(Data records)

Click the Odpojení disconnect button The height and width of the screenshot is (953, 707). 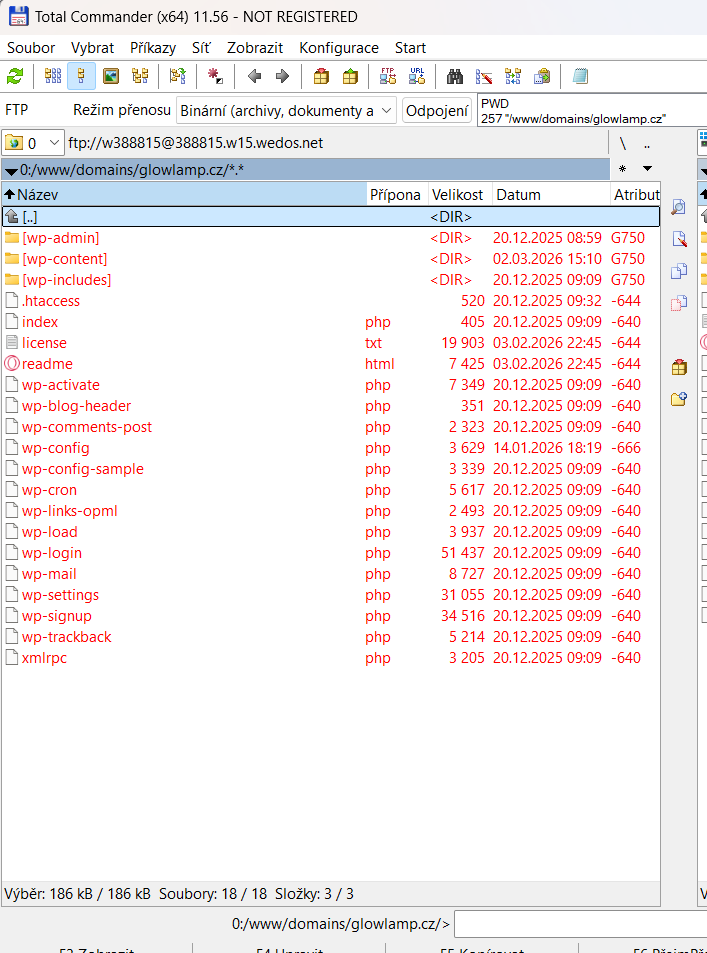click(437, 110)
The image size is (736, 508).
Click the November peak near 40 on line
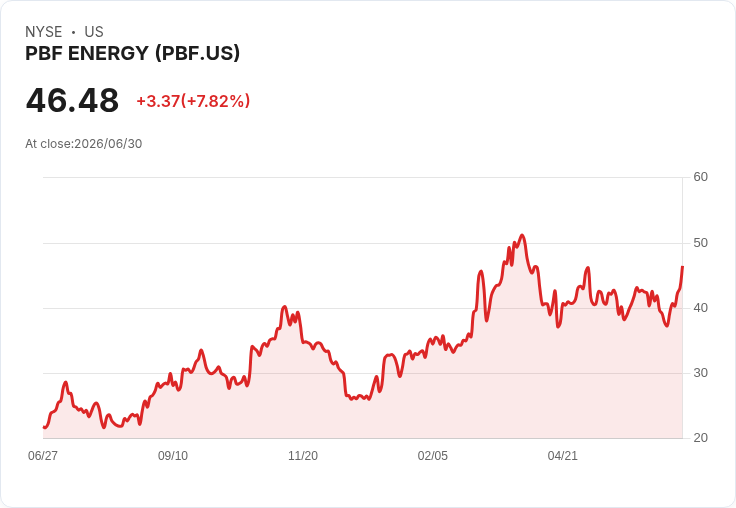coord(284,307)
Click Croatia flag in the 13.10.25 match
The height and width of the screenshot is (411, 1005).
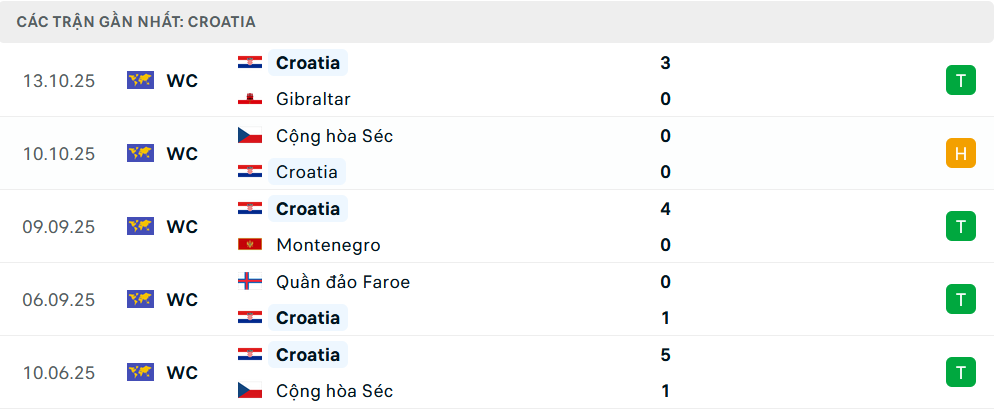tap(249, 63)
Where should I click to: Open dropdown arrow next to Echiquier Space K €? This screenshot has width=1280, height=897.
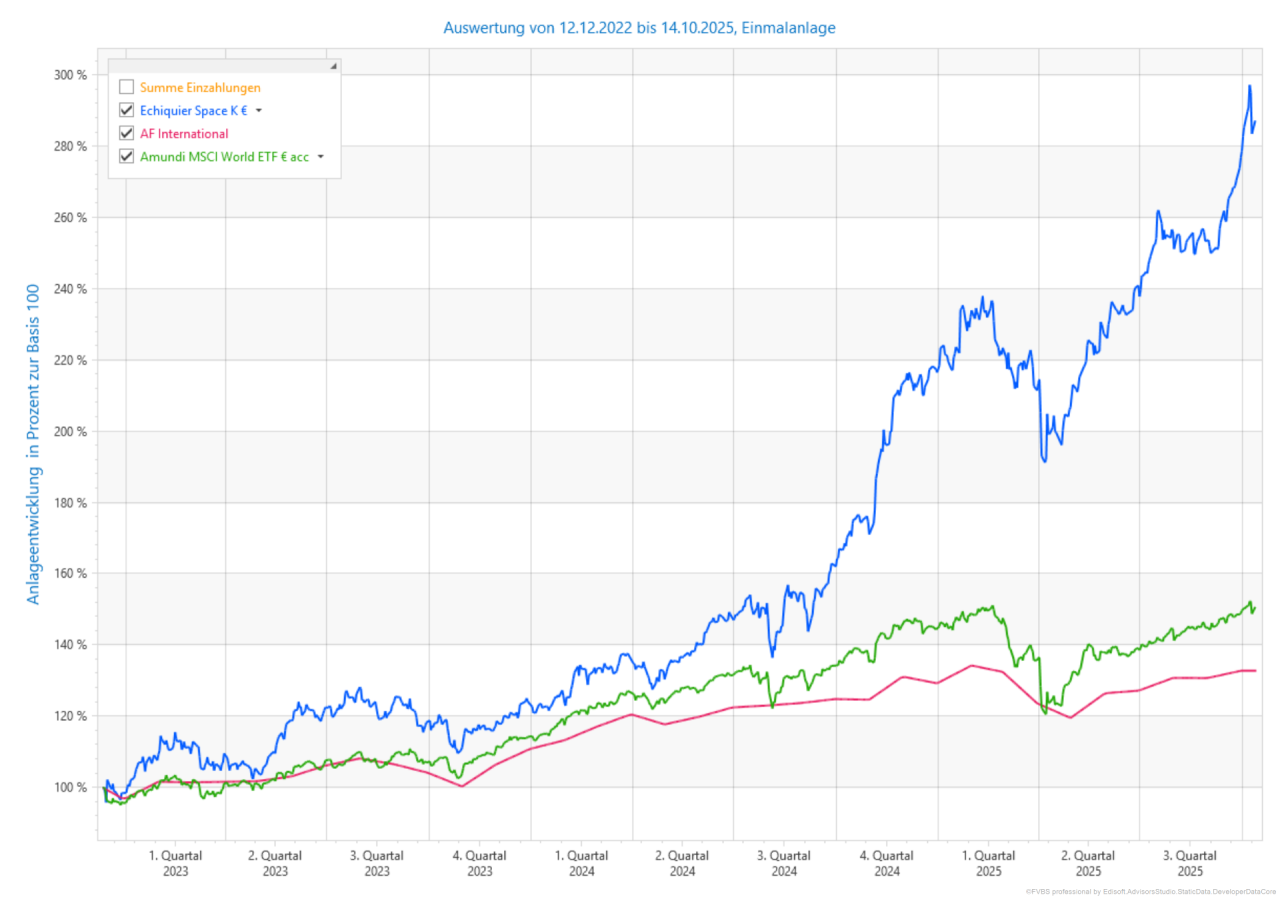[x=259, y=111]
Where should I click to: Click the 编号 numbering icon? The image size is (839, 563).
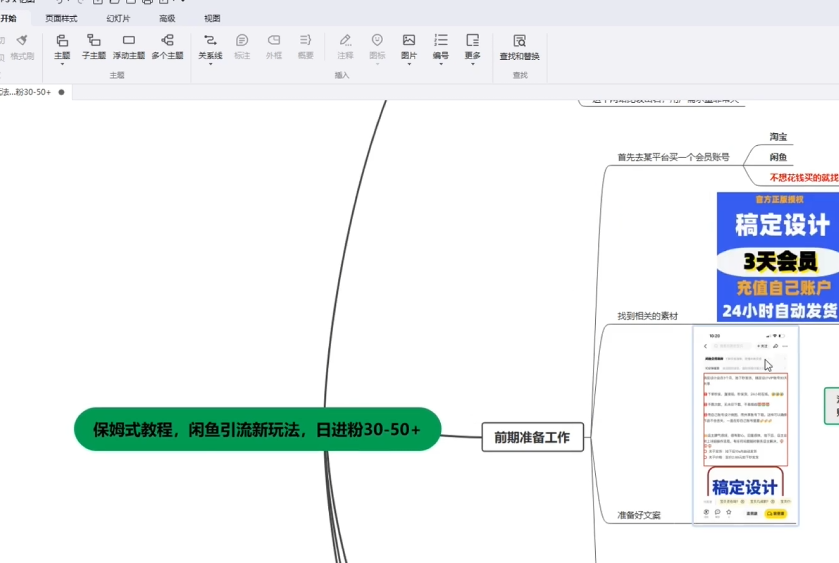(x=440, y=42)
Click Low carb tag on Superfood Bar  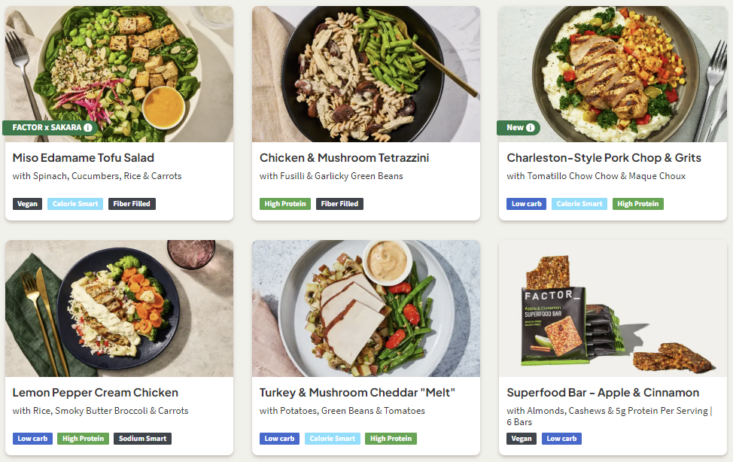pos(562,439)
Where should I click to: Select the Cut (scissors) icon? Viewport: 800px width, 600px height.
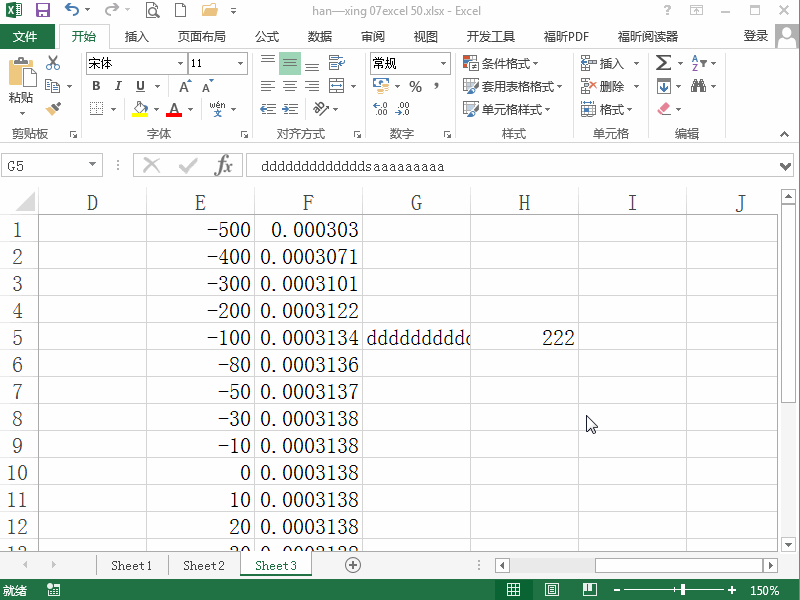54,62
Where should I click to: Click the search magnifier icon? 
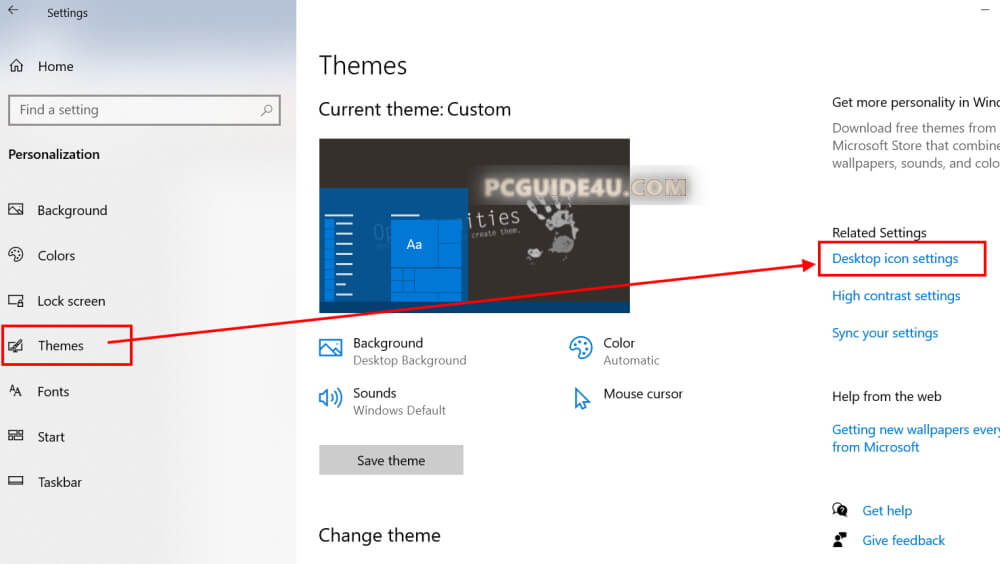[266, 110]
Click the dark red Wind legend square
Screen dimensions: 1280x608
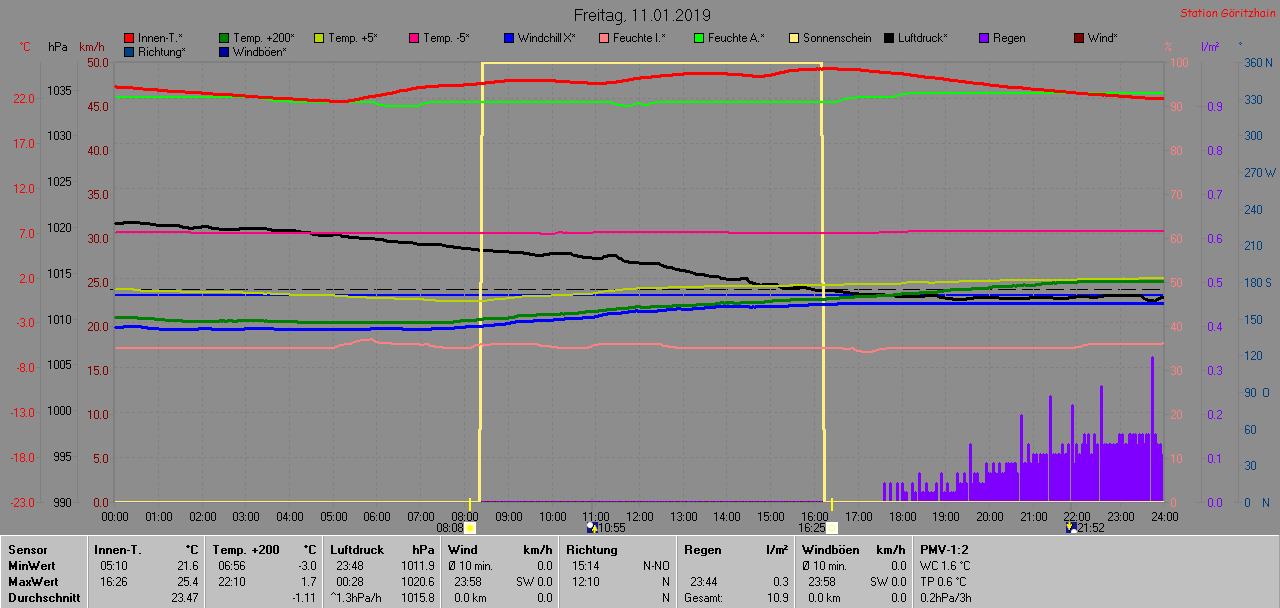pyautogui.click(x=1078, y=38)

*Exercise aim*:
Transcribe exactly the lines from the one containing "Click the dark red Wind legend square" through the last line of the records above, and nothing else. Leave out the pictures.

*Written answer*:
Click the dark red Wind legend square
Screen dimensions: 1280x608
pyautogui.click(x=1078, y=38)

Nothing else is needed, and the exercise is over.